DEFICIENCIES A deficiency is an instance of noncompliance with licensing requirements, including applicable statutes, regulations, interim licensing standards, operating standards, and written directives. Applicants/ licensees must be notified in writing of all licensing deficiencies. Deficiencies are listed on the left side of this form, and the applicable licensing requirement upon which the deficiency is identified. There are two types of deficiencies:
  • Type A deficiencies are violations of licensing requirements that, if not corrected, have a direct and immediate risk to the health, safety, or personal rights of persons in care.
  • Type B deficiencies are violations of licensing requirements that, without correction, could become a risk to the health, safety, or personal rights of persons in care, a recordkeeping violation that could impact the care of said persons and/or protection of their resources, or a violation that could impact those services required to meet the needs of persons in care.

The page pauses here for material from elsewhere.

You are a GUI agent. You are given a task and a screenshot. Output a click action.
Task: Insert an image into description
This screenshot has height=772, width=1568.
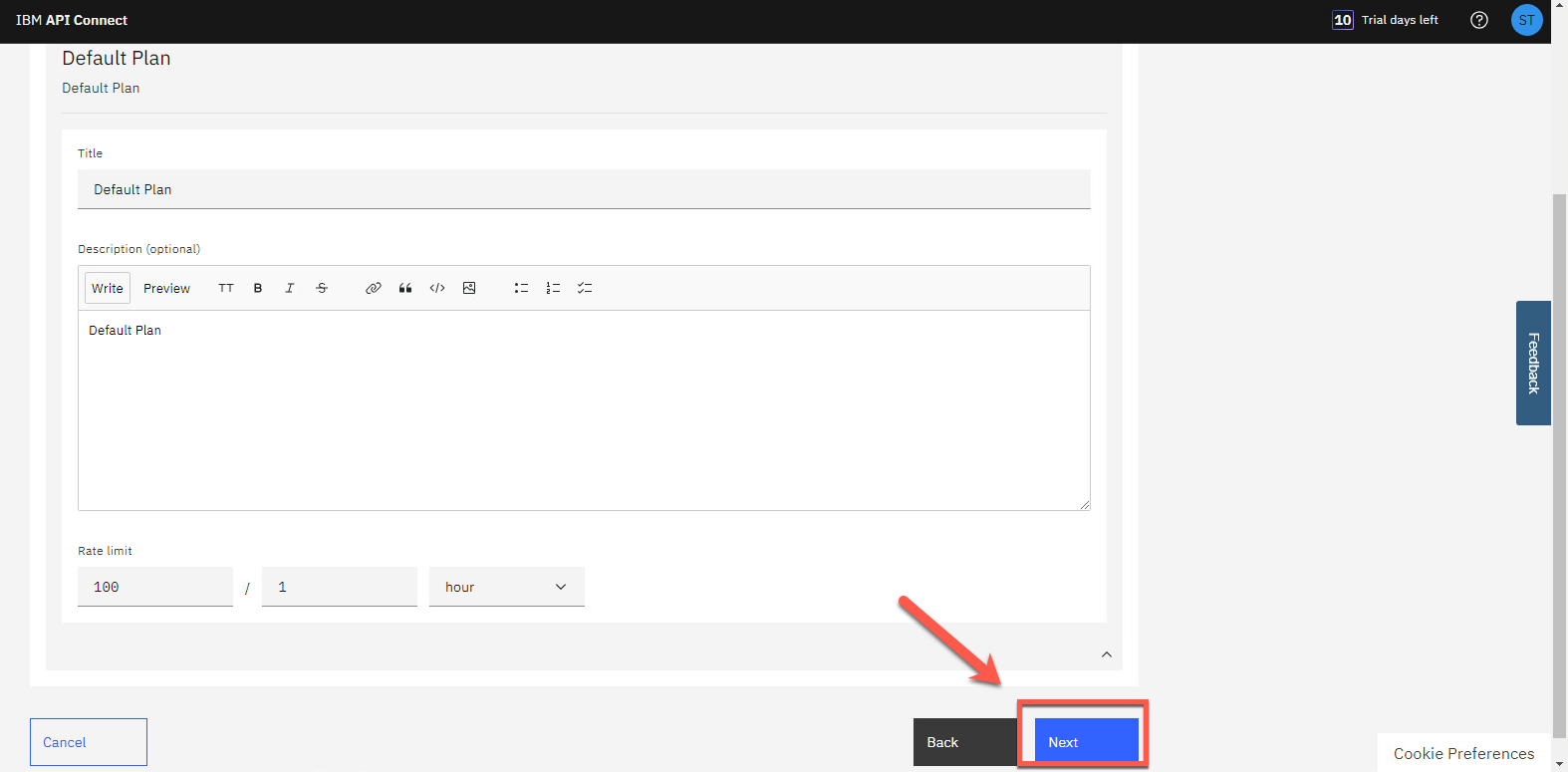point(469,288)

PLANS OF CORRECTION (POCs) The licensing agency is required to establish a reasonable length of time to correct a deficiency. In order to set the time, the licensing agency must take into consideration the seriousness of the violation, the number of persons in care involved, and the availability of equipment and personnel necessary to correct the violation. Applicants/licensees are requested to provide a specific plan for each violation on the right side of the form across from each deficiency. The more specific the plan, the less chance exists for any misunderstanding in setting time limits and reviewing corrections. The applicant/licensee who encounters problems beyond their control in completing the corrections within the specified time frame may request and may be granted an extension of the correction due date by the licensing agency.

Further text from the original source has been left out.